The case for musical literacy too often boils down to a veneration of scores as the repository of musical authority. Yet scores often post-date composition that has already happened through performance or other preparations (e.g. scores of purely electronic works). The same process was at work in the way national music movements from the late 18th century ‘validated’ folk music through transcription. Reading here is a form of unreflexive re-reading.
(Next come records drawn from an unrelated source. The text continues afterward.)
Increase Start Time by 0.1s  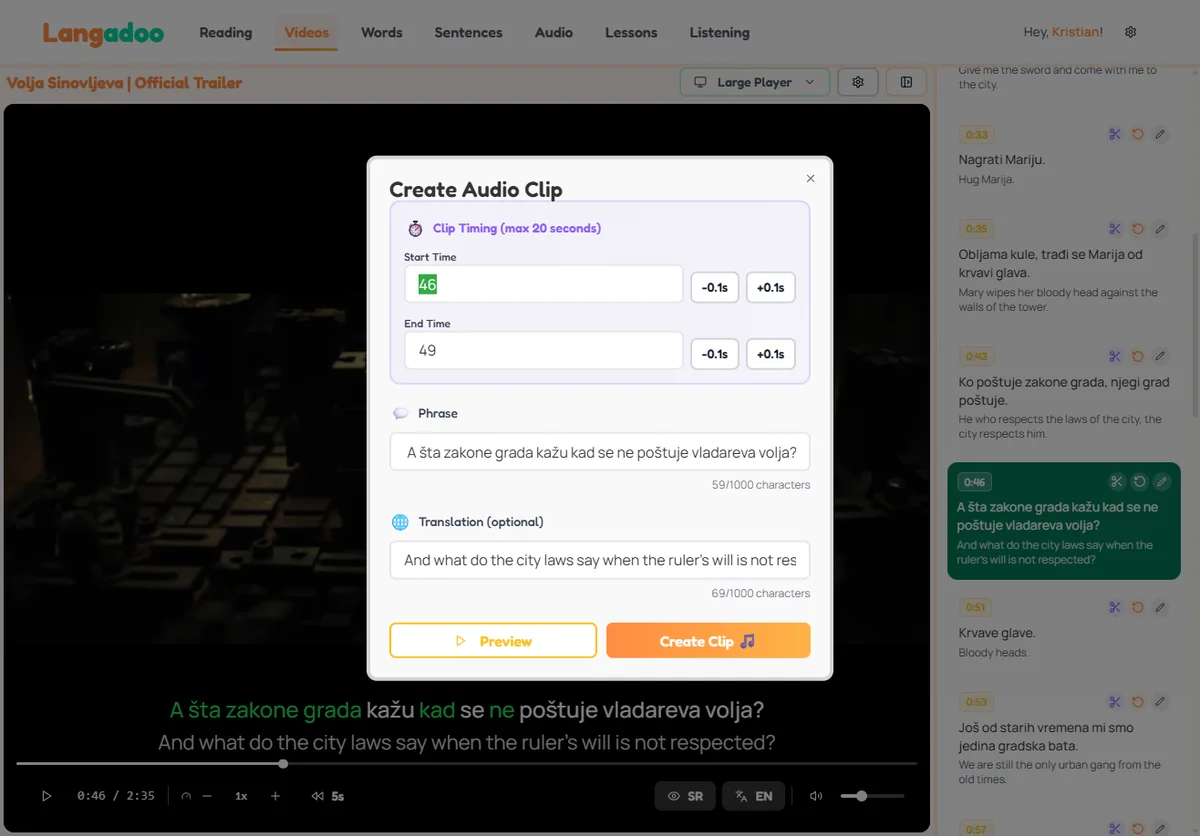pyautogui.click(x=770, y=288)
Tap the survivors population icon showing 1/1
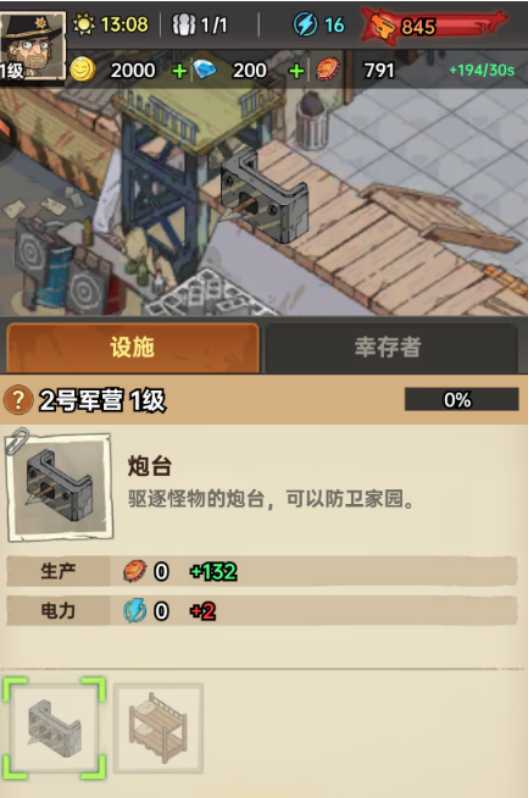529x798 pixels. click(183, 24)
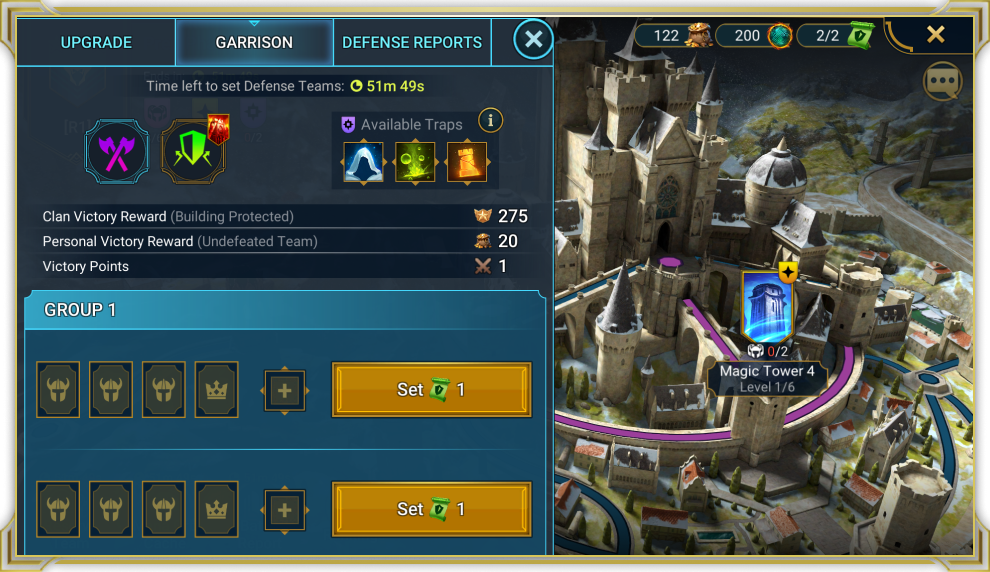This screenshot has height=572, width=990.
Task: Close the garrison panel with round X
Action: click(534, 39)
Schoenberg’s Moses and Aaron also focuses on the failure(s) of language. Aaron insists that Moses’ word would be meaningless unless interpreted to the community in terms they understand. Moses declares such (verbal) sophistry misrepresents God’s nature and insists on the superiority of abstract (written) thought. The Austrian Moses believed fundamentally in the value of abstract thought made possible through notation, but it’s the realisation of his music through performance – with all its non-notated contextual and cultural baggage – that has the power to communicate. Purity of abstraction is for score-readers, not listeners; it’s for listening as a form of reading.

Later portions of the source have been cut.